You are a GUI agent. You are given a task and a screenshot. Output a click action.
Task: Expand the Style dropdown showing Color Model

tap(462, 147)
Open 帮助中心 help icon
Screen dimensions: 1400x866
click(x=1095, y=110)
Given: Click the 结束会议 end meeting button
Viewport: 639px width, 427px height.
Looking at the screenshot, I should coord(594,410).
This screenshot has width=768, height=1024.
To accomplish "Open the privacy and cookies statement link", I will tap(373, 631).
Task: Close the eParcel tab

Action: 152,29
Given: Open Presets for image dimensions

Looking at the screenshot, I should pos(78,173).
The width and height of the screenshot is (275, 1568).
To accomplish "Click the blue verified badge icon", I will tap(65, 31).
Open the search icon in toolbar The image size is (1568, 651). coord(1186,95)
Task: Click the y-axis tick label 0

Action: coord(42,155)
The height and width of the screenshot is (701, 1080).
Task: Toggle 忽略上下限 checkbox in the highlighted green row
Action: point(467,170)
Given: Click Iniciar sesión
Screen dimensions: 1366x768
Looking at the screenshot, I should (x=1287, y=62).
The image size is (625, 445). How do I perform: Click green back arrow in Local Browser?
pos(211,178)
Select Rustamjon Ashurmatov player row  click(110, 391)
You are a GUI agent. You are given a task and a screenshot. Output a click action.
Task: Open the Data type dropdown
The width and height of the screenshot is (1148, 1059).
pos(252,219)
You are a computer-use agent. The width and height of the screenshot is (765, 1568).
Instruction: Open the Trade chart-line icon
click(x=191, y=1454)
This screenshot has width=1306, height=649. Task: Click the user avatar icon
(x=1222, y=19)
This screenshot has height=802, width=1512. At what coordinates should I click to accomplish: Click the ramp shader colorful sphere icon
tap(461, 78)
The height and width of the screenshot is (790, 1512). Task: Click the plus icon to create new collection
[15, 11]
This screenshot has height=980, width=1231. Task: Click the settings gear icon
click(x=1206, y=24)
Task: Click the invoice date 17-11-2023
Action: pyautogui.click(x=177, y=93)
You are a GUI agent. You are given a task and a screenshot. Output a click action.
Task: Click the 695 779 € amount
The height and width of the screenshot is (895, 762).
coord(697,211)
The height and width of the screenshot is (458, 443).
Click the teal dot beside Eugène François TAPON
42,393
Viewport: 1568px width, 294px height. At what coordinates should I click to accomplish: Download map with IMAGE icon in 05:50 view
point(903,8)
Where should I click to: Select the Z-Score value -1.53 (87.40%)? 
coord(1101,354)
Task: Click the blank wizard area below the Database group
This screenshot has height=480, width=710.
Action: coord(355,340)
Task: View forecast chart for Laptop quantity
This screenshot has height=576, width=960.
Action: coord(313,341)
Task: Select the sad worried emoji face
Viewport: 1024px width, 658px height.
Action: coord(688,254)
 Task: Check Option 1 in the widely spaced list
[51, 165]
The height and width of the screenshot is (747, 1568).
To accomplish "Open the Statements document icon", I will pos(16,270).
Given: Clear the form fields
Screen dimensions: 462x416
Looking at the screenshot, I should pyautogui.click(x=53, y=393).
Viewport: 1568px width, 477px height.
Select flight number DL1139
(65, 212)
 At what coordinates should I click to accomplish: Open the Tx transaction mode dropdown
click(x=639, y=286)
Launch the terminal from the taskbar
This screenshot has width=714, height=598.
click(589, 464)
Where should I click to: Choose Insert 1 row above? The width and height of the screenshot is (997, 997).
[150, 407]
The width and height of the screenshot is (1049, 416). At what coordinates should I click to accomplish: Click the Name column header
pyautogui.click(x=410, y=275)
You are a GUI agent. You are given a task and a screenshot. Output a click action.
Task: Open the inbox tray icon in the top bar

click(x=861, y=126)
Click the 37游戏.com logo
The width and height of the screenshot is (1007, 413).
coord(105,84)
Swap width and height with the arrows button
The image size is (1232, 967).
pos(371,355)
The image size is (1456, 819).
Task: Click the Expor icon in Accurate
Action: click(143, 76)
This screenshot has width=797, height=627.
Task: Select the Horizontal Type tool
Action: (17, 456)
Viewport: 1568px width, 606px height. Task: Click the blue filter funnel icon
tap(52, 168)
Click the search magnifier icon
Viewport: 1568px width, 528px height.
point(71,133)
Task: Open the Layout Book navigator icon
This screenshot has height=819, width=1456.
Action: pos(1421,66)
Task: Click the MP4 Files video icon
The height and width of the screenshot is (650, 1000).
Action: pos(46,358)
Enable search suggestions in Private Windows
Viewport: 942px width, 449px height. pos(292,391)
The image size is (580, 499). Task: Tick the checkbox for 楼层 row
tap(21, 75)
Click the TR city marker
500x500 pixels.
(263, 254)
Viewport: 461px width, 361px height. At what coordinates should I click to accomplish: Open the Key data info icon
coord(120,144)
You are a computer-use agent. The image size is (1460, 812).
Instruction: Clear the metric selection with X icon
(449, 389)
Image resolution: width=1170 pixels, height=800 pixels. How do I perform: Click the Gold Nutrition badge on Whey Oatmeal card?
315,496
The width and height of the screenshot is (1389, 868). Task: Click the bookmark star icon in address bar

------------------------

= Goal =
Copy all of the records above without any changes.

= Solved problem =
You are a GUI agent. You are given a task and a screenshot. Output a click action.
Task: Expand the Style dropdown showing Color Model

tap(462, 147)
Open 帮助中心 help icon
Screen dimensions: 1400x866
click(x=1095, y=110)
Given: Click the 结束会议 end meeting button
Viewport: 639px width, 427px height.
Looking at the screenshot, I should coord(594,410).
This screenshot has width=768, height=1024.
To accomplish "Open the privacy and cookies statement link", I will tap(373, 631).
Task: Close the eParcel tab

Action: 152,29
Given: Open Presets for image dimensions

Looking at the screenshot, I should pos(78,173).
The width and height of the screenshot is (275, 1568).
To accomplish "Click the blue verified badge icon", I will tap(65, 31).
Open the search icon in toolbar The image size is (1568, 651). coord(1186,95)
Task: Click the y-axis tick label 0

Action: coord(42,155)
The height and width of the screenshot is (701, 1080).
Task: Toggle 忽略上下限 checkbox in the highlighted green row
Action: point(467,170)
Given: Click Iniciar sesión
Screen dimensions: 1366x768
Looking at the screenshot, I should (x=1287, y=62).
The image size is (625, 445). How do I perform: Click green back arrow in Local Browser?
pos(211,178)
Select Rustamjon Ashurmatov player row  click(110, 391)
You are a GUI agent. You are given a task and a screenshot. Output a click action.
Task: Open the Data type dropdown
The width and height of the screenshot is (1148, 1059).
pos(252,219)
You are a computer-use agent. The width and height of the screenshot is (765, 1568).
Instruction: Open the Trade chart-line icon
click(x=191, y=1454)
This screenshot has width=1306, height=649. Task: Click the user avatar icon
(x=1222, y=19)
This screenshot has height=802, width=1512. At what coordinates should I click to accomplish: Click the ramp shader colorful sphere icon
tap(461, 78)
The height and width of the screenshot is (790, 1512). Task: Click the plus icon to create new collection
[15, 11]
This screenshot has height=980, width=1231. Task: Click the settings gear icon
click(x=1206, y=24)
Task: Click the invoice date 17-11-2023
Action: pyautogui.click(x=177, y=93)
You are a GUI agent. You are given a task and a screenshot. Output a click action.
Task: Click the 695 779 € amount
The height and width of the screenshot is (895, 762).
coord(697,211)
The height and width of the screenshot is (458, 443).
Click the teal dot beside Eugène François TAPON
42,393
Viewport: 1568px width, 294px height. At what coordinates should I click to accomplish: Download map with IMAGE icon in 05:50 view
point(903,8)
Where should I click to: Select the Z-Score value -1.53 (87.40%)? 
coord(1101,354)
Task: Click the blank wizard area below the Database group
This screenshot has height=480, width=710.
Action: coord(355,340)
Task: View forecast chart for Laptop quantity
This screenshot has height=576, width=960.
Action: coord(313,341)
Task: Select the sad worried emoji face
Viewport: 1024px width, 658px height.
Action: coord(688,254)
 Task: Check Option 1 in the widely spaced list
[51, 165]
The height and width of the screenshot is (747, 1568).
To accomplish "Open the Statements document icon", I will pos(16,270).
Given: Clear the form fields
Screen dimensions: 462x416
Looking at the screenshot, I should pyautogui.click(x=53, y=393).
Viewport: 1568px width, 477px height.
Select flight number DL1139
(65, 212)
 At what coordinates should I click to accomplish: Open the Tx transaction mode dropdown
click(x=639, y=286)
Launch the terminal from the taskbar
This screenshot has width=714, height=598.
click(589, 464)
Where should I click to: Choose Insert 1 row above? The width and height of the screenshot is (997, 997).
[150, 407]
The width and height of the screenshot is (1049, 416). At what coordinates should I click to accomplish: Click the Name column header
pyautogui.click(x=410, y=275)
You are a GUI agent. You are given a task and a screenshot. Output a click action.
Task: Open the inbox tray icon in the top bar

click(x=861, y=126)
Click the 37游戏.com logo
The width and height of the screenshot is (1007, 413).
coord(105,84)
Swap width and height with the arrows button
The image size is (1232, 967).
pos(371,355)
The image size is (1456, 819).
Task: Click the Expor icon in Accurate
Action: click(143, 76)
This screenshot has width=797, height=627.
Task: Select the Horizontal Type tool
Action: (17, 456)
Viewport: 1568px width, 606px height. Task: Click the blue filter funnel icon
tap(52, 168)
Click the search magnifier icon
Viewport: 1568px width, 528px height.
point(71,133)
Task: Open the Layout Book navigator icon
This screenshot has height=819, width=1456.
Action: pos(1421,66)
Task: Click the MP4 Files video icon
The height and width of the screenshot is (650, 1000).
Action: pos(46,358)
Enable search suggestions in Private Windows
Viewport: 942px width, 449px height. pos(292,391)
The image size is (580, 499). Task: Tick the checkbox for 楼层 row
tap(21, 75)
Click the TR city marker
500x500 pixels.
(263, 254)
Viewport: 461px width, 361px height. At what coordinates should I click to accomplish: Open the Key data info icon
coord(120,144)
You are a computer-use agent. The image size is (1460, 812).
Instruction: Clear the metric selection with X icon
(449, 389)
Image resolution: width=1170 pixels, height=800 pixels. How do I perform: Click the Gold Nutrition badge on Whey Oatmeal card?
315,496
The width and height of the screenshot is (1389, 868). Task: Click the bookmark star icon in address bar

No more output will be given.